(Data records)
*** Block opens ***

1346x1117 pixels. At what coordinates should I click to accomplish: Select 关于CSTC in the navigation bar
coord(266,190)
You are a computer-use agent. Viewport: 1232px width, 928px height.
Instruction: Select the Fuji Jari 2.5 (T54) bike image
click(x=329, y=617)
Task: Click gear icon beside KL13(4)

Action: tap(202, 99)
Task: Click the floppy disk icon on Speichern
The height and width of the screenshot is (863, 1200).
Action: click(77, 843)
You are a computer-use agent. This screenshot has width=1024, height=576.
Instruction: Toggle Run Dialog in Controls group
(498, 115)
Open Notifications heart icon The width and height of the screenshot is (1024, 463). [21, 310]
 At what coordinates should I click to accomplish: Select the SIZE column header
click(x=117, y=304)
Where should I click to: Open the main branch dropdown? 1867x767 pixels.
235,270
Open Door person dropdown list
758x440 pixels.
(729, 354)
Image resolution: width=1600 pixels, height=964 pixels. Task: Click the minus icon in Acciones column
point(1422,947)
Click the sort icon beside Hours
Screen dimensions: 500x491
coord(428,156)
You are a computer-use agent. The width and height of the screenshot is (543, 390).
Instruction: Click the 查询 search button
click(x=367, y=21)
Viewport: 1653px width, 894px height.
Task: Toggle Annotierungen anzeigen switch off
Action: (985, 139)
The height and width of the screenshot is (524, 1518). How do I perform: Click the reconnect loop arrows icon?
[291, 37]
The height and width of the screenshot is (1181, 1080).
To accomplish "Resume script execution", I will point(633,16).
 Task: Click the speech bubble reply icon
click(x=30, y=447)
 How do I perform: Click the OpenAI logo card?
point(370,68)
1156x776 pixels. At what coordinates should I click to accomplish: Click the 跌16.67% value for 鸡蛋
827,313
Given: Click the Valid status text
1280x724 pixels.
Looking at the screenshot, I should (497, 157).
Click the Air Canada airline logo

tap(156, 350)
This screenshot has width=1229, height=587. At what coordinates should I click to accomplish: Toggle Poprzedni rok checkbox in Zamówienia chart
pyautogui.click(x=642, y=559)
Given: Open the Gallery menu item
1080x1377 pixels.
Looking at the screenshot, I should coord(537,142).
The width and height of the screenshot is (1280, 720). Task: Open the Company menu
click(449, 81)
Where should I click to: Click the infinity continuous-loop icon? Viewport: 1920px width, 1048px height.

*** Block closes ***

= Task description =
Please copy out each entry exactly as it appears above.

= Task solution =
1346x1117 pixels. At what coordinates should I click to accomplish: Select 关于CSTC in the navigation bar
coord(266,190)
You are a computer-use agent. Viewport: 1232px width, 928px height.
Instruction: Select the Fuji Jari 2.5 (T54) bike image
click(x=329, y=617)
Task: Click gear icon beside KL13(4)

Action: tap(202, 99)
Task: Click the floppy disk icon on Speichern
The height and width of the screenshot is (863, 1200).
Action: click(77, 843)
You are a computer-use agent. This screenshot has width=1024, height=576.
Instruction: Toggle Run Dialog in Controls group
(498, 115)
Open Notifications heart icon The width and height of the screenshot is (1024, 463). [21, 310]
 At what coordinates should I click to accomplish: Select the SIZE column header
click(x=117, y=304)
Where should I click to: Open the main branch dropdown? 1867x767 pixels.
235,270
Open Door person dropdown list
758x440 pixels.
(729, 354)
Image resolution: width=1600 pixels, height=964 pixels. Task: Click the minus icon in Acciones column
point(1422,947)
Click the sort icon beside Hours
Screen dimensions: 500x491
coord(428,156)
You are a computer-use agent. The width and height of the screenshot is (543, 390).
Instruction: Click the 查询 search button
click(x=367, y=21)
Viewport: 1653px width, 894px height.
Task: Toggle Annotierungen anzeigen switch off
Action: (985, 139)
The height and width of the screenshot is (524, 1518). How do I perform: Click the reconnect loop arrows icon?
[291, 37]
The height and width of the screenshot is (1181, 1080).
To accomplish "Resume script execution", I will point(633,16).
 Task: Click the speech bubble reply icon
click(x=30, y=447)
 How do I perform: Click the OpenAI logo card?
point(370,68)
1156x776 pixels. At what coordinates should I click to accomplish: Click the 跌16.67% value for 鸡蛋
827,313
Given: Click the Valid status text
1280x724 pixels.
Looking at the screenshot, I should (497, 157).
Click the Air Canada airline logo

tap(156, 350)
This screenshot has width=1229, height=587. At what coordinates should I click to accomplish: Toggle Poprzedni rok checkbox in Zamówienia chart
pyautogui.click(x=642, y=559)
Given: Open the Gallery menu item
1080x1377 pixels.
Looking at the screenshot, I should coord(537,142).
The width and height of the screenshot is (1280, 720). Task: Open the Company menu
click(449, 81)
Where should I click to: Click the infinity continuous-loop icon? Viewport: 1920px width, 1048px height.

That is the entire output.